Soccer takes the Prize but Machine Intelligence is the Winner
The annual conference of the BCS Specialist Group on Artificial Intelligence hosts the BCS Machine Intelligence Competition. The competition is definitely not a group of researchers reading out academic papers, it is a step into a world of risk for most competitors. In the words of Rick Magaldi from British Airways, the competition is an opportunity for system developers to fling themselves into the unknown in front of an audience of critical and knowledgeable observers to see if their systems can fly, figuratively speaking. Each competitor offers a live demonstration of a system that is judged by how much progress it represents to the development of Machine Intelligence. The audience don’t know about the technology or the theory, they judge the entry on what it actually does during the demonstration.
This year, four excellent demonstrations produced a close run competition, but the winner, with a late goal, was a system presented by Martin Rhodes and Simon Coupland from De Montfort University, that uses evolutionary algorithms to work out which of thousands of options is the best way to take a free kick.
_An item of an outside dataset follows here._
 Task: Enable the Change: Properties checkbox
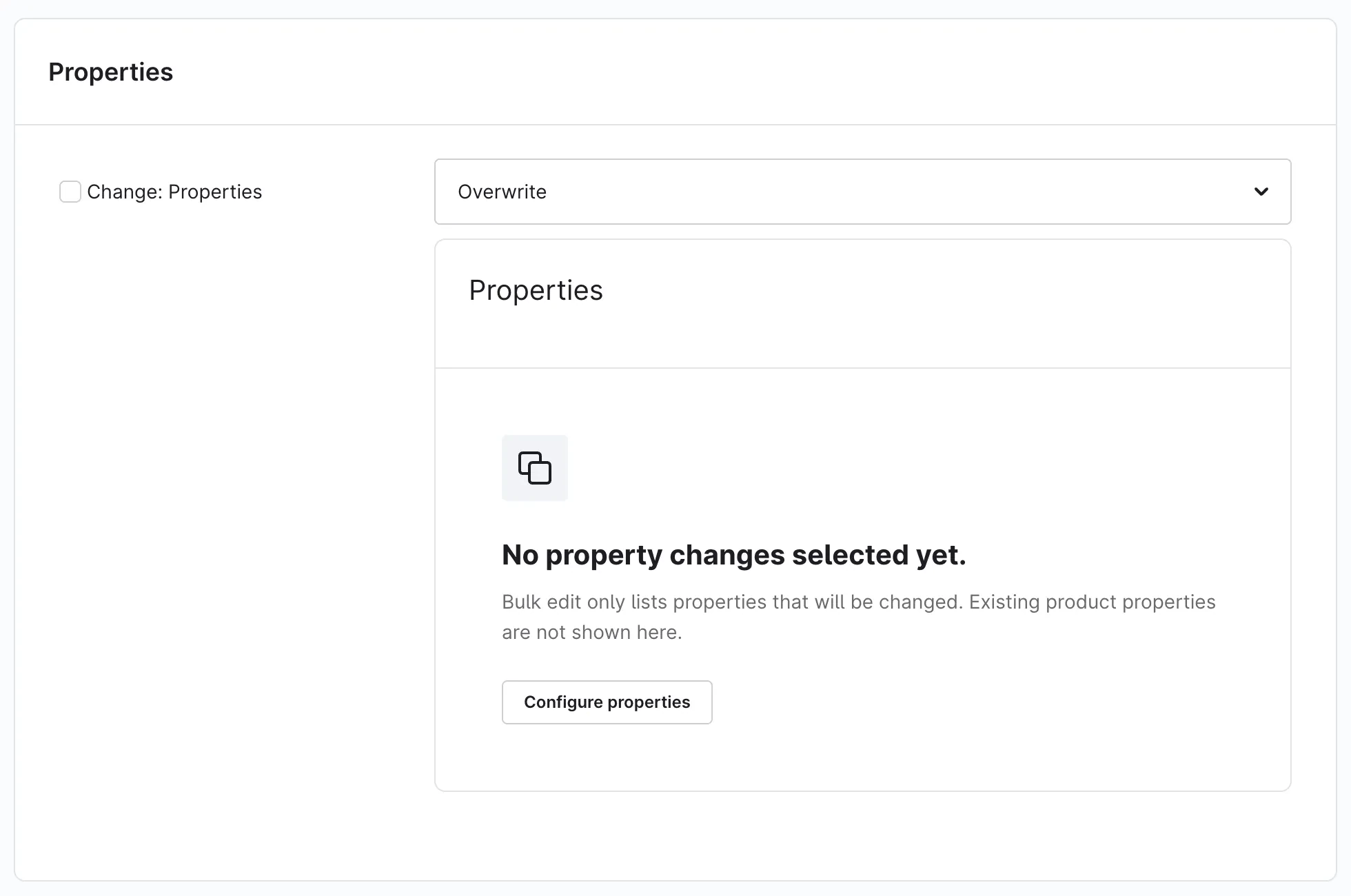click(70, 192)
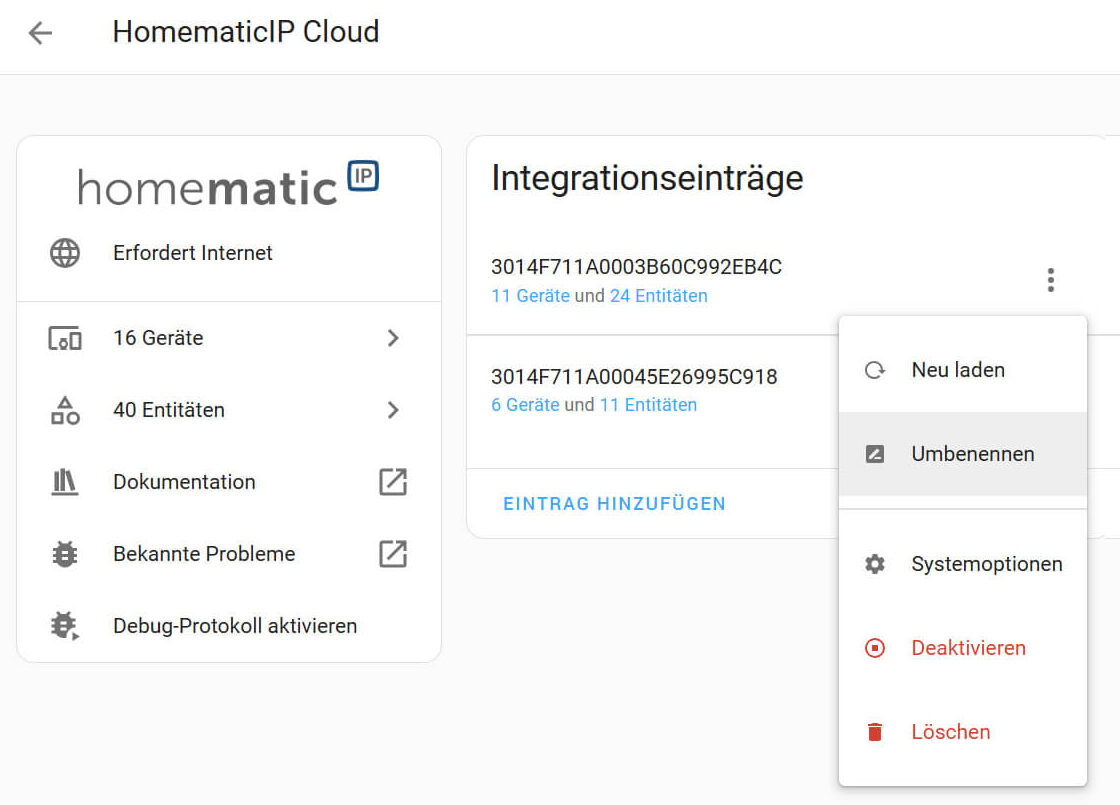Image resolution: width=1120 pixels, height=805 pixels.
Task: Click the homematic IP logo
Action: click(x=229, y=185)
The 15 minute demonstration consisted of several examples, each based on an actual free kick. The demonstrators first showed a real free kick from a recent soccer game and then set their system to work on the same problem faced by the kicker. A screen display showed the system testing out many ideas before suggesting the ones that were, it thought, most likely to result in a goal. In some cases, the system derived the same kick as the one actually used by the kicker before suggesting alternative options. In other cases the system disagreed with the kicker and suggested a different option from the one used.
Whilst the human soccer player probably drew on years of experience and practice to work out the best kick; the computer system had to rely on the physics of ball spin and momentum and a range of other variables to produce a winning kick. One of the kicks tested by the system was a goal scored by David Beckham. Maybe his secret was to use a similar system to learn from, or maybe not.